Objective:
Could you give back the lines from the first one through the line with "pos(269,66)", changing "3D cubes model icon" to "3D cube icon", keeping everything else the same and leaving out the pictures?
***
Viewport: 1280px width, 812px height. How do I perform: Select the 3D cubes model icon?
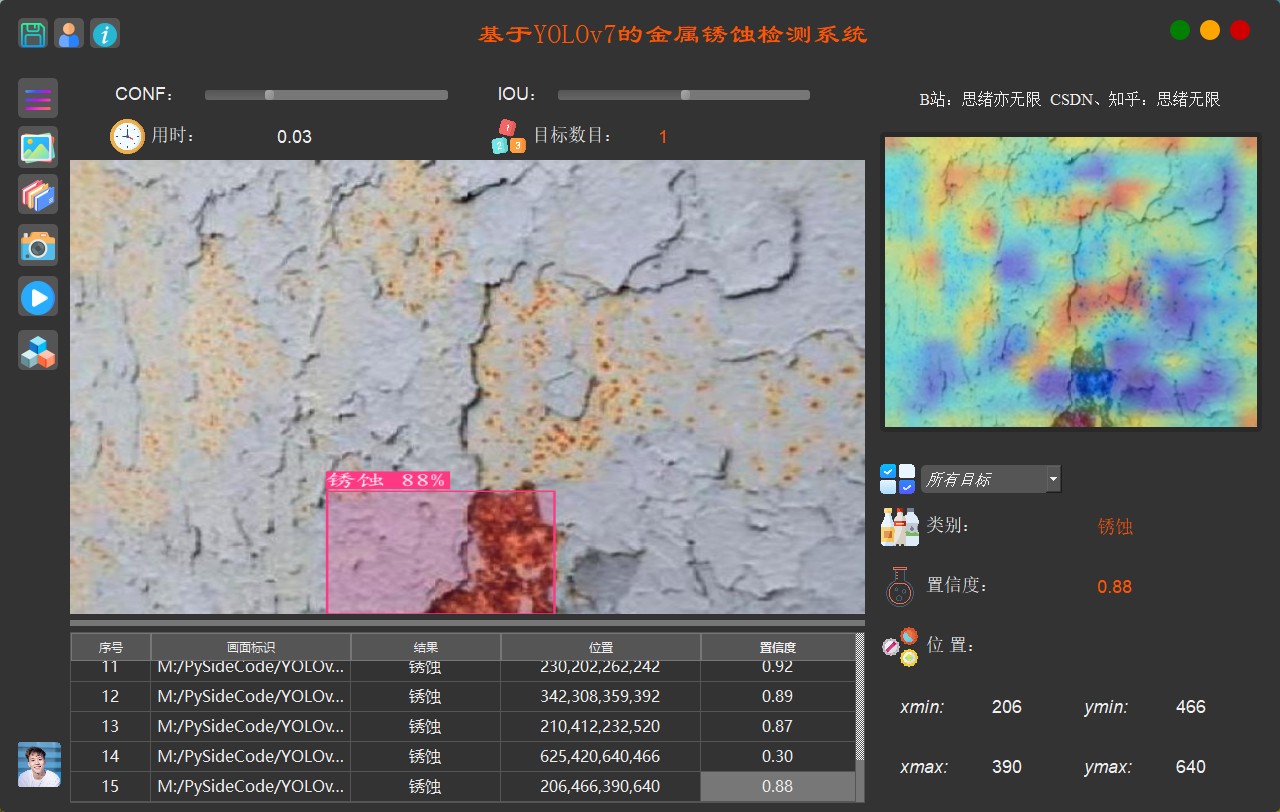coord(38,350)
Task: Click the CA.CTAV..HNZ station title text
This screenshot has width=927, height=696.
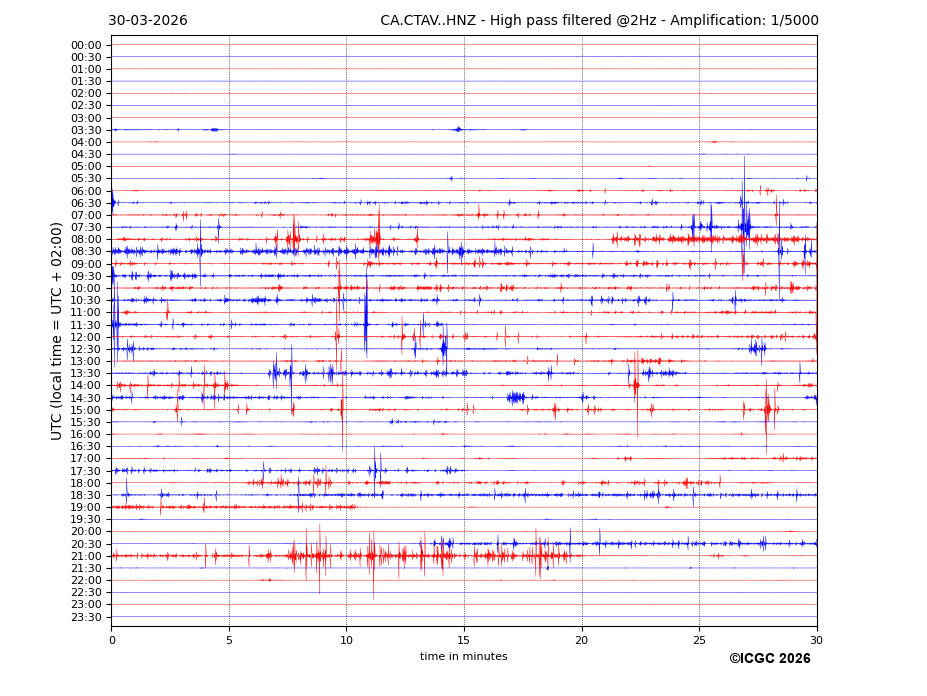Action: (598, 21)
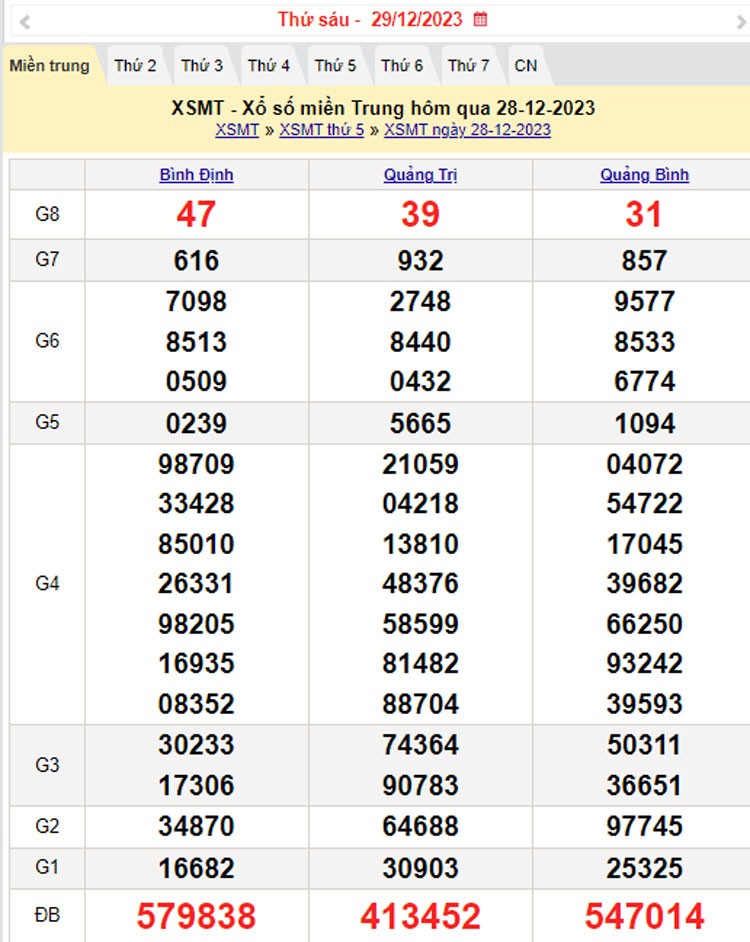Open the Thứ 4 tab
This screenshot has height=942, width=750.
pos(269,66)
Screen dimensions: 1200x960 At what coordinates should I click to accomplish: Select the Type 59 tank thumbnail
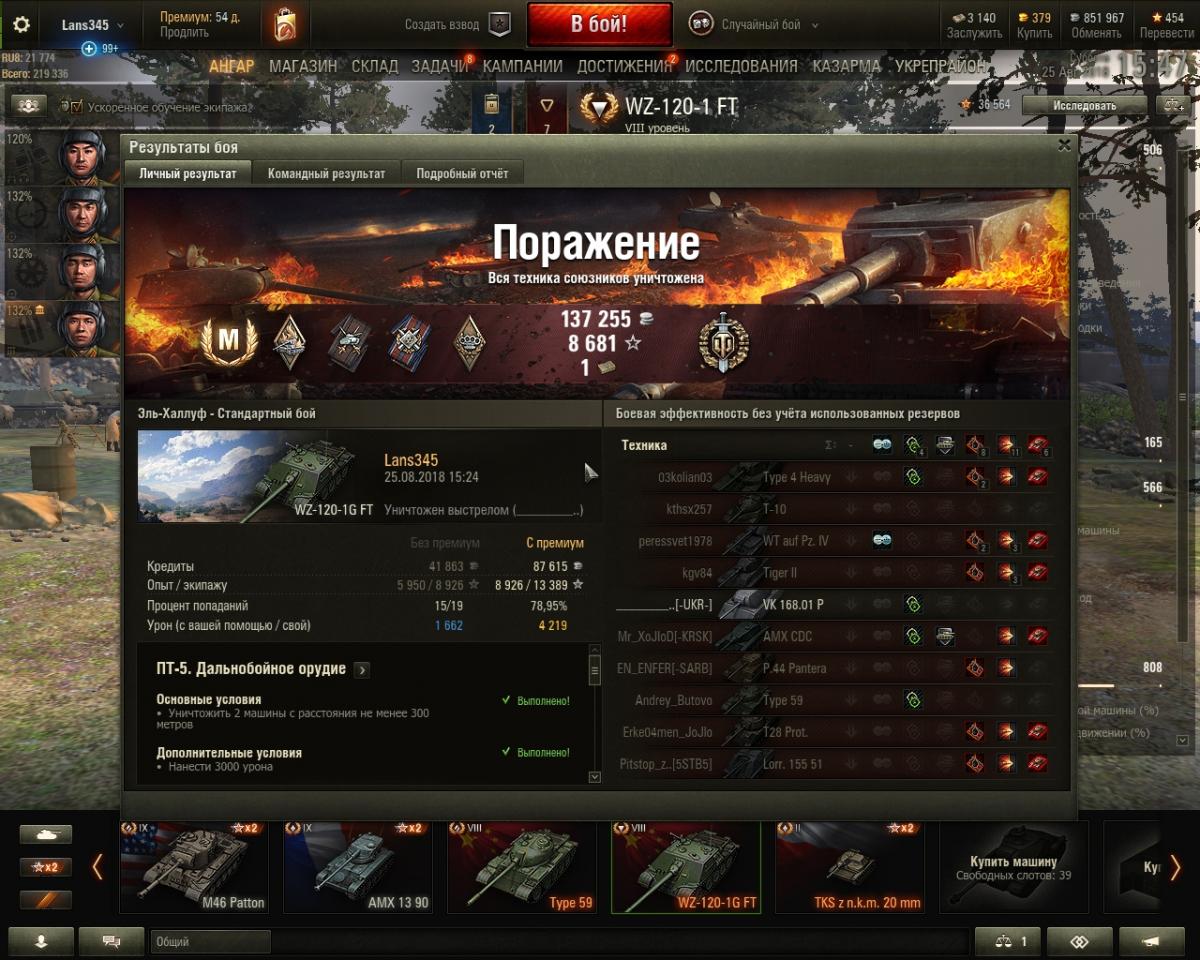click(521, 867)
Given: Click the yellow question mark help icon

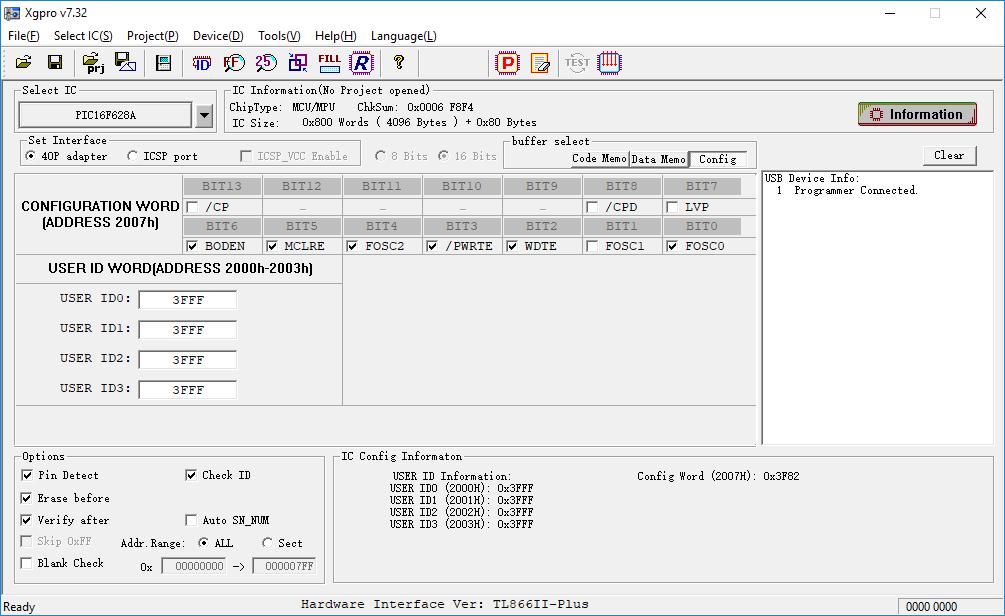Looking at the screenshot, I should pyautogui.click(x=399, y=62).
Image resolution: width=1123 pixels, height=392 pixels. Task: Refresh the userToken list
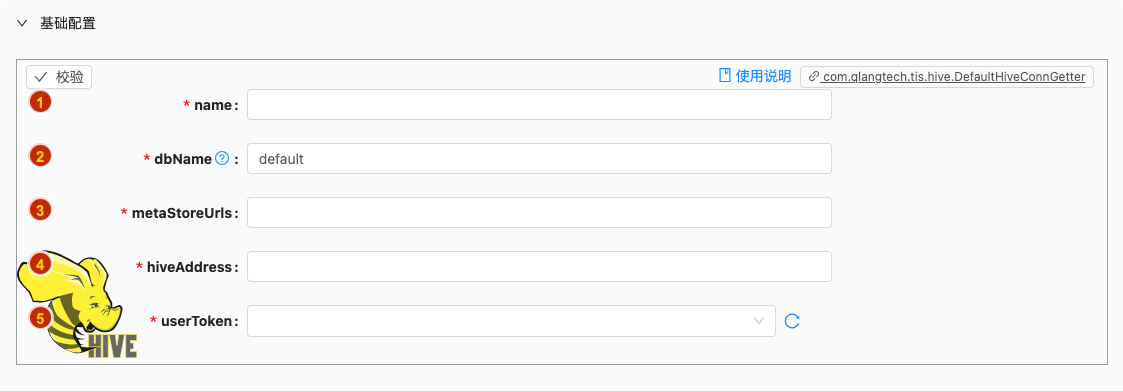click(x=791, y=320)
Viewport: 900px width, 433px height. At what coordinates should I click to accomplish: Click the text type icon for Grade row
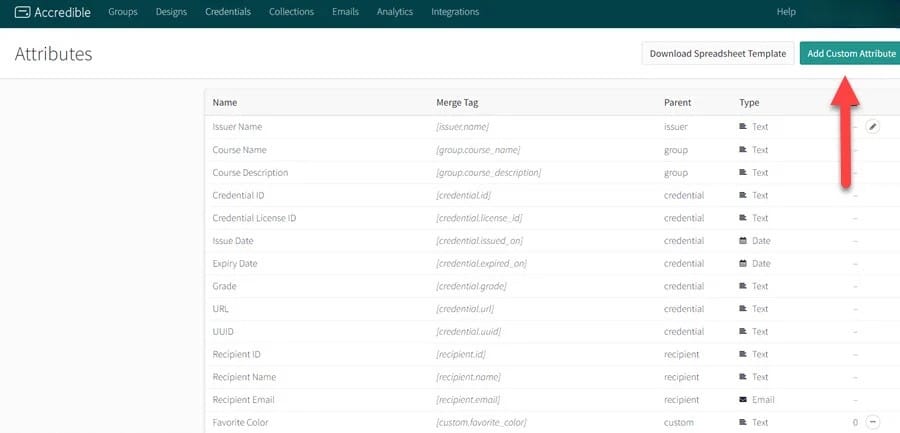(x=743, y=287)
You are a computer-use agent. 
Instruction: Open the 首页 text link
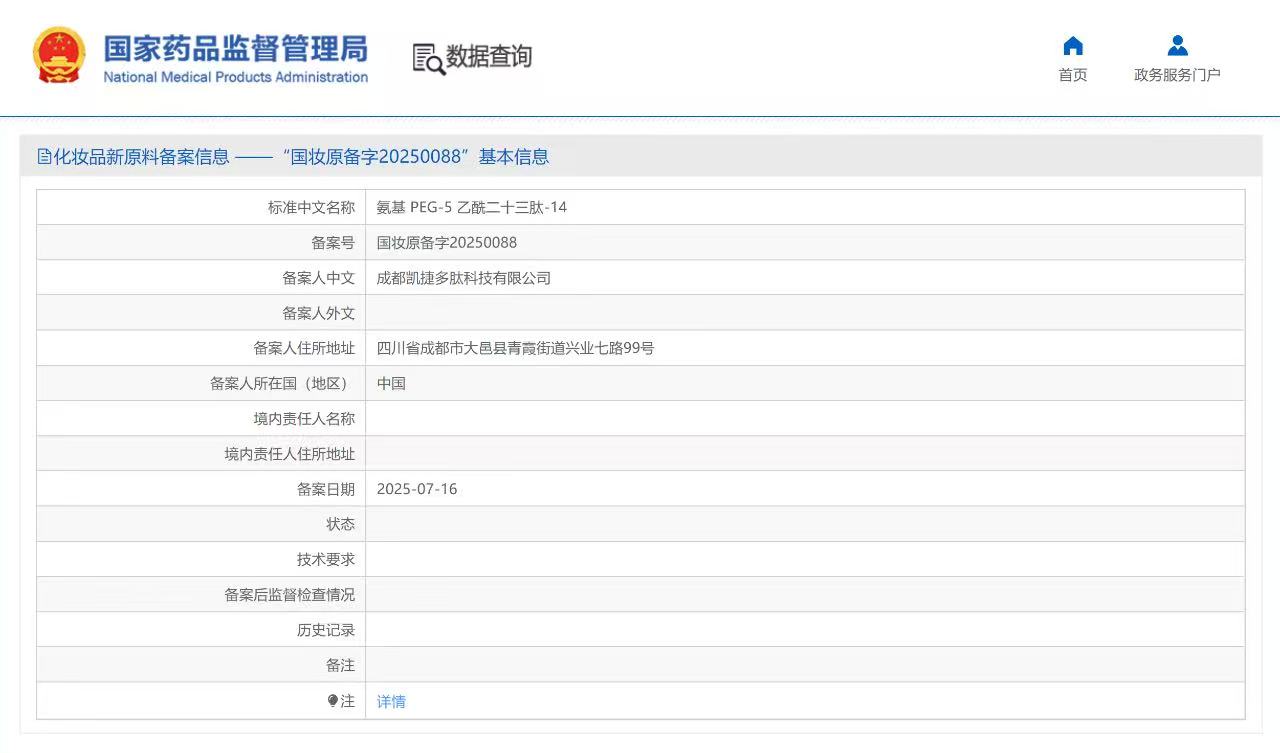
***
Output:
Viewport: 1280px width, 812px height. How do I perform: Select the 3D cube icon?
coord(38,350)
Task: Click the CA.CTAV..HNZ station title text
This screenshot has width=927, height=696.
Action: (598, 21)
Open the Thứ 4 tab
This screenshot has height=942, width=750.
pos(269,66)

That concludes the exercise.